===== Приведённый текст
С эпохой либертинажа в европейскую литературу пришла особенная, несколько перверсивная нервозность — от экстремальных фантазий маркиза де Сада (как известно, многие его тексты написаны в тюрьме) до более нормативных произведений вроде игривой «Монахини» Дидро и пряных «Опасных связей» Шодерло де Лакло. Последний представляет любовь как сложнейший прибор, управляя которым можно достичь успеха в обществе, отомстить обидчику или просто развлечься за чужой счет. Человек, согласно де Лакло, и сам что-то вроде клавиатуры: нужно знать, на какие клавиши нажать, чтобы добиться желаемого. Но писатель все же куда моральнее, чем его распущенные герои — соблазнитель виконт де Вальмон и притворяющаяся святошей маркиза де Мертей. Их жестокая комбинация выглядела беспроигрышной, но в конечном счете привела к гибели одного кукловода и унижению другой.
Любовь как сотворчество
Владимир Набоков, «Письма к Вере»
==========
### Обязательные задания
A - Где, согласно очерку о любви в литературе, написаны многие тексты маркиза де Сада?
B - Пожалуйста, продолжите очерк о любви в литературе после его последней строки.
===== Данные записи
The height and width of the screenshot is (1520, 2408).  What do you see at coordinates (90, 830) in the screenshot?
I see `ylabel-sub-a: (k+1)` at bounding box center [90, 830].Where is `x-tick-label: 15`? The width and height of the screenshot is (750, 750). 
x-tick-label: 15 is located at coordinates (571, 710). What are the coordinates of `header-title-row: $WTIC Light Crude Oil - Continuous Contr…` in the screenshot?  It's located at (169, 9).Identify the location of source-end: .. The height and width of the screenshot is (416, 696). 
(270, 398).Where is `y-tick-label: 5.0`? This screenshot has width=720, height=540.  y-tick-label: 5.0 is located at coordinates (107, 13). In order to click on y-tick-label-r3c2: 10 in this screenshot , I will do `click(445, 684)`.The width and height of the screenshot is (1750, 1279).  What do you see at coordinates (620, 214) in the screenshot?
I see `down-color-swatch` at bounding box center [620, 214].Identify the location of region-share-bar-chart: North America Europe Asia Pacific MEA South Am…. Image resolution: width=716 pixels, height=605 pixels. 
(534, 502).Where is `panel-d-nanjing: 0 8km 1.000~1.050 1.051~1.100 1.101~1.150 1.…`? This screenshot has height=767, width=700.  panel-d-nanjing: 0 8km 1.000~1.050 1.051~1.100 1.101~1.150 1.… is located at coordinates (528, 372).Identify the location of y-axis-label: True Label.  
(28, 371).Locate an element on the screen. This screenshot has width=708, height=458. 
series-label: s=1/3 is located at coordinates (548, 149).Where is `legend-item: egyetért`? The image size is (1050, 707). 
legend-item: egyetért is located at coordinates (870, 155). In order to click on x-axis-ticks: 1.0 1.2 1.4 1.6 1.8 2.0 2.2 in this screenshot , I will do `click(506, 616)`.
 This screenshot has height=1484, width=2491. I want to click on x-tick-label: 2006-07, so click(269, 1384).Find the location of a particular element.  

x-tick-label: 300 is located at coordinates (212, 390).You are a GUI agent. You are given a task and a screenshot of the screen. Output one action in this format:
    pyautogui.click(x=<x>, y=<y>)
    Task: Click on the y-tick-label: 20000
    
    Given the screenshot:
==========
### Ответы по заданиям
A - В тюрьме.

B -
Любовь русских писателей часто заканчивается мучительно: смерть на нелепой дуэли, бесконечные долги, уход из дома. На фоне неблагополучных пар Набоковы, прожившие вместе больше 50 лет, — одно из счастливых исключений. И одно из самых загадочных. Сборник набоковских писем к жене можно интерпретировать как окончательную верификацию биографического мифа о стабильном, пылком союзе («Обожаю тебя свыше меры и слов», 1939; «мое сияние», 1970). А можно — как огромный вопросительный знак, потому что ответных писем Веры никто не видел. Однозначно одно: отношения Набоковых во многом строились на взаимном творческом влечении. Она полюбила молодого поэта, писавшего несовременные стихи в тютчевско-пушкинской манере. Он наконец нашел себе ровню в интеллектуальном отношении, женщину, которая его поняла и обогатила его дар. Все это позволяет некоторым исследователям, например биографу Веры Набоковой Стейси Шифф, говорить о коллективном авторстве набоковских книг. Что характерно, с этой идеей флиртовал и сам писатель: герой его позднего шедевра «Ада», философ Ван Вин, на склоне лет пишет мемуары в четыре руки со своей возлюбленной.
Любовь как биология
Мэри Роуч, «Секс как наука. Наука для секса»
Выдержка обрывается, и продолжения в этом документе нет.